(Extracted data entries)
**********

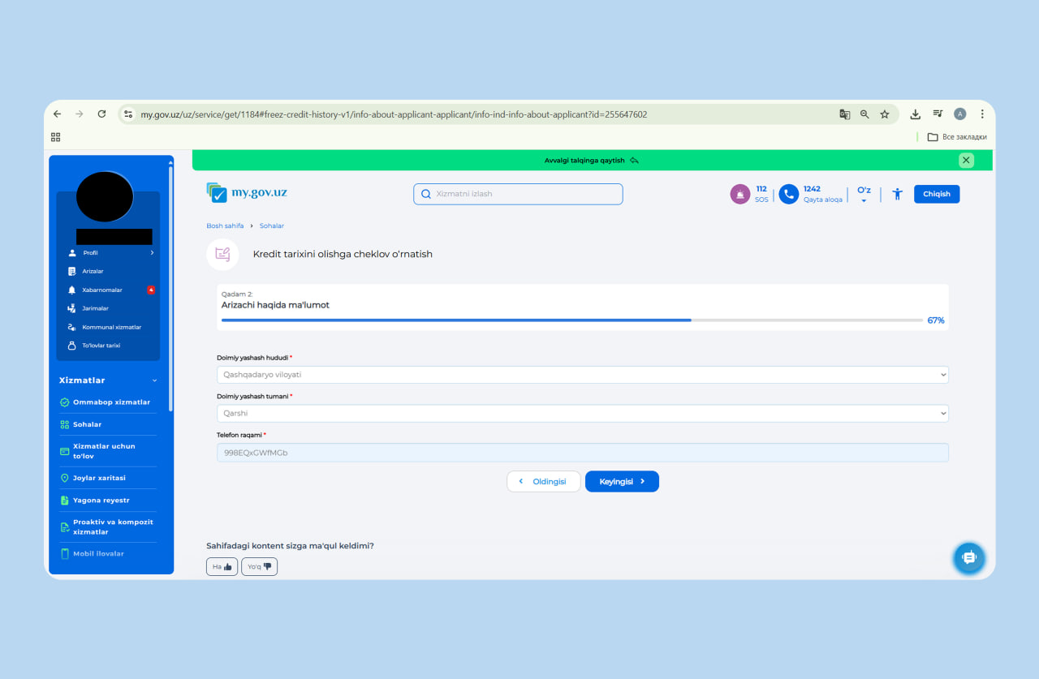The image size is (1039, 679).
Task: Click the my.gov.uz logo
Action: tap(247, 193)
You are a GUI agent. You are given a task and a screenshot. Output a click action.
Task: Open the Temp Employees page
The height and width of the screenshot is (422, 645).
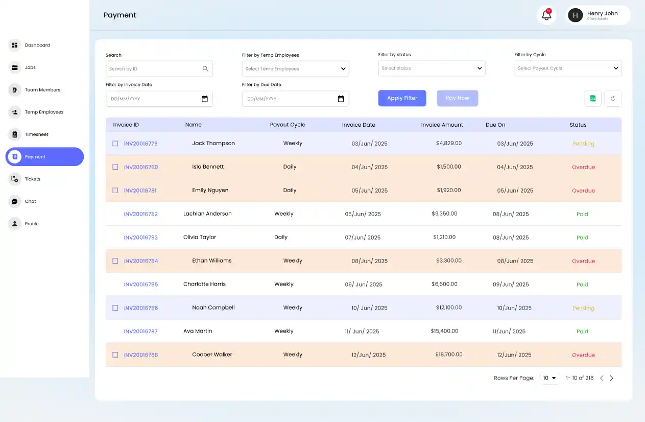pyautogui.click(x=43, y=112)
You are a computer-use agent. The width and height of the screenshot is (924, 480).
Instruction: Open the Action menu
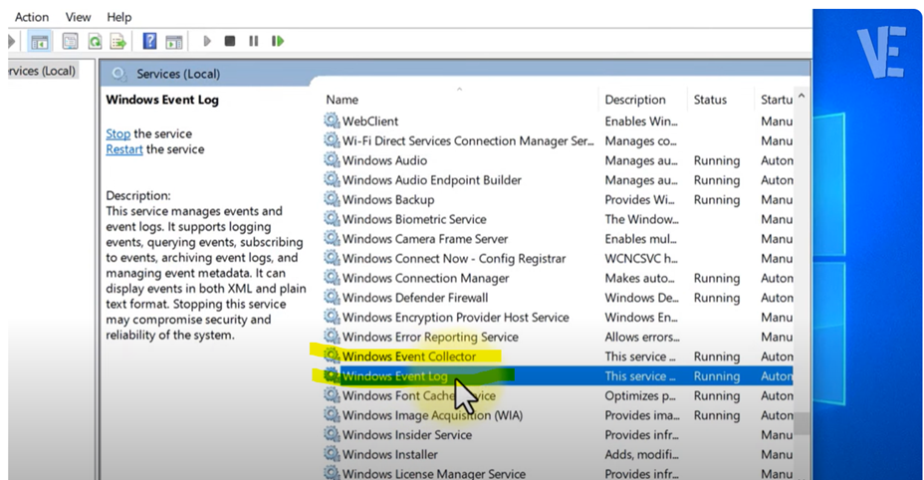(x=32, y=17)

**********

Find the line that contains "Task: Open the Temp Employees page". Reproduce it and every later line of the records exactly, minus the pictures.

**THE COMPLETED TASK:**
Task: Open the Temp Employees page
The height and width of the screenshot is (422, 645).
pyautogui.click(x=43, y=112)
You are a computer-use agent. The width and height of the screenshot is (924, 480).
Instruction: Open the Action menu
(x=32, y=17)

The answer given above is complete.